Ich an Deiner Stelle würde den Biotec verkaufen und für dieses Geld eine richtige Biokammer mit richtigen Filtermedien wie zb. Helix selber bauen.
Ich hatte den Biotec 18 bis vor 4 Wochen selber in meinem Besitz und dieser ist bei Deinem Teichvolumen unterdimensioniert, wenn du diesen trotzt vorgeschaltetem Vliesfilter  als Biokammer betreiben magst.


----------



## ebo (12. Juni 2010)

*AW: Pond ECO Plus 20000?*

Hallo.

Ohne grobe Vorabscheidung hast du extrem hohen Vliesverbrauch. Also ich würde auf jeden Fall ein Spaltsieb davorschalten:

Der Biotec 18 ist als Biokammer ebenfalls unterdimensioniert. Meiner Meinung nach dann über. Ich würde den dann verkaufen.

Deswegen mein Vorschlag:

Pumpe - UVC - Spaltsieb - Vliesfilter - Biokammer ( 1-2 IBC mit __ Hel-x ) - Teich.
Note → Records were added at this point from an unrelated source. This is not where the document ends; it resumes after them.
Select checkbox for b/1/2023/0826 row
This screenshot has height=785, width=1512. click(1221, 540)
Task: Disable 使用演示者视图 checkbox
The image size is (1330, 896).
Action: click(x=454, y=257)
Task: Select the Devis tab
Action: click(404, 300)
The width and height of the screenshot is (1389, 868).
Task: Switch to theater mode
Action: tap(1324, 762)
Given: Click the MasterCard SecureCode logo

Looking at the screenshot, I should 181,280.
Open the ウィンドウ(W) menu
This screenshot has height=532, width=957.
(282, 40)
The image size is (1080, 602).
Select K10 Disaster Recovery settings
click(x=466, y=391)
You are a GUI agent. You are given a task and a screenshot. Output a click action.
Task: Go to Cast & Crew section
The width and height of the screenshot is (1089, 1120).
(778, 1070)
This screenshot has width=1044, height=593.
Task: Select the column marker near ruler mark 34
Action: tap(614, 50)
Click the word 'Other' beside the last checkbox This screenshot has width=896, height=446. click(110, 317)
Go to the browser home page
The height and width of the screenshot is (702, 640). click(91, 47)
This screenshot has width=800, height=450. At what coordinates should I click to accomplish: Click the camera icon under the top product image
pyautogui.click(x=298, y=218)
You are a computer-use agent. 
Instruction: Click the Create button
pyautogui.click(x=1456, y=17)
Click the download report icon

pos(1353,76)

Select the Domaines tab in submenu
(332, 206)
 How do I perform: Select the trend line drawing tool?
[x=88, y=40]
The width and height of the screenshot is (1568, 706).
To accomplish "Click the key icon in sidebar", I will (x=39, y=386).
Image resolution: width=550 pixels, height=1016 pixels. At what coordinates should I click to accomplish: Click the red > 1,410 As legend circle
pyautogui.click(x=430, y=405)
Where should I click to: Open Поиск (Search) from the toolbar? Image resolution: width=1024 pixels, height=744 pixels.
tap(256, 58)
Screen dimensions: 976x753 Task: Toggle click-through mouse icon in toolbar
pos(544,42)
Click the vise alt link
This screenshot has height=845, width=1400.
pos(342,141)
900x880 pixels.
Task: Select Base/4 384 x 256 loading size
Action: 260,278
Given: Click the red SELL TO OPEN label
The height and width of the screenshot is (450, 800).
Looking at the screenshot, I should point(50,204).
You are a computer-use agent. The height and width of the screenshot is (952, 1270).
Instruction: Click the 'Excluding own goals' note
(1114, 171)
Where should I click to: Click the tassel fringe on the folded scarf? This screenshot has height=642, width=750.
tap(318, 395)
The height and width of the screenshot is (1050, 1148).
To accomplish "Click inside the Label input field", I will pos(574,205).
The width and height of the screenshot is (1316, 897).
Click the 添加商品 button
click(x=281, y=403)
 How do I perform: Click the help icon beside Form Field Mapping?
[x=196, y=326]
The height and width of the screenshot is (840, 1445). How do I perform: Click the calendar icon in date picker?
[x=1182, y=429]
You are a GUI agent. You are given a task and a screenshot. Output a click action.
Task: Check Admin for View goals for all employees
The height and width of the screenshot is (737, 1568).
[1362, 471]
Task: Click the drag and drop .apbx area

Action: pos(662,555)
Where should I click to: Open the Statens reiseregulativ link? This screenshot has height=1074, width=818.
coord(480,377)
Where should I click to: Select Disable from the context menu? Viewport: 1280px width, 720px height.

Das Vlies kannste in der Biotonne entsorgen.

Gruss
ebo


----------



## Koi-Uwe (12. Juni 2010)

*AW: Pond ECO Plus 20000?*

Also der 600er Vlieser ist bei 35.000 Litern zu klein, da kommst du ja mit dem Vliesrollenkaufen kaum nach.
Mit einer Vorabscheidung sieht das alles ganz anders aus, aber warum 2 Vorfilter wenn es einer machen kann (ein Vlieser ist auch ein Vorfilter). Lieber eine Nummer größer und dann hast du Ruhe und kannst deinen Teich genießen  
Bei dem Preis für die Pumpe kann man nix falsch machen, also kaufen und ausprobieren. Irgendwann greift fast jeder auf "bessere" Pumpen zurück 
Das alte Vlies kommt in den Hausmüll, ganz einfach.


----------



## ebo (12. Juni 2010)

*AW: Pond ECO Plus 20000?*

Hallo.

Ein guter Bekannter von mir hat sich vor 2 Jahren einen Vliesfilter zugelegt. Seit letztem Jahr hat er ein Spaltsieb davor. Er hatte die Faxen dick der Vliesverbrauch war einfach zu gross.

Aber das muss jeder selber wissen. 

Gruss
ebo


----------



## Koi-Uwe (13. Juni 2010)

*AW: Pond ECO Plus 20000?*

Na klar entlastet ein Vorfilter den Vliesfilter, halt jeder so wie er mag


----------



## peter52 (15. Juni 2010)

*AW: Pond ECO Plus 20000?*

Hallo, hab mit dem Vorfilter keine Erfahrung..... aber so wie ich das sehe muss ich den dann doch auch regelmäßig säubern (Algen) !?

Wie lange kann ich den ca. stehen lasssen?

Der Vorfilter /Spaltsieb ist doch im Prinzip nichts anderes als die Screenmatic , evtl. ne Nr. größer!?

Meine Entscheidung tendiert deshalb jetzt zum 1000 er Izumi, durch die breitere Vliesrolle hat der doch auch höhere Standzeiten und die Biokammer ist auch größer???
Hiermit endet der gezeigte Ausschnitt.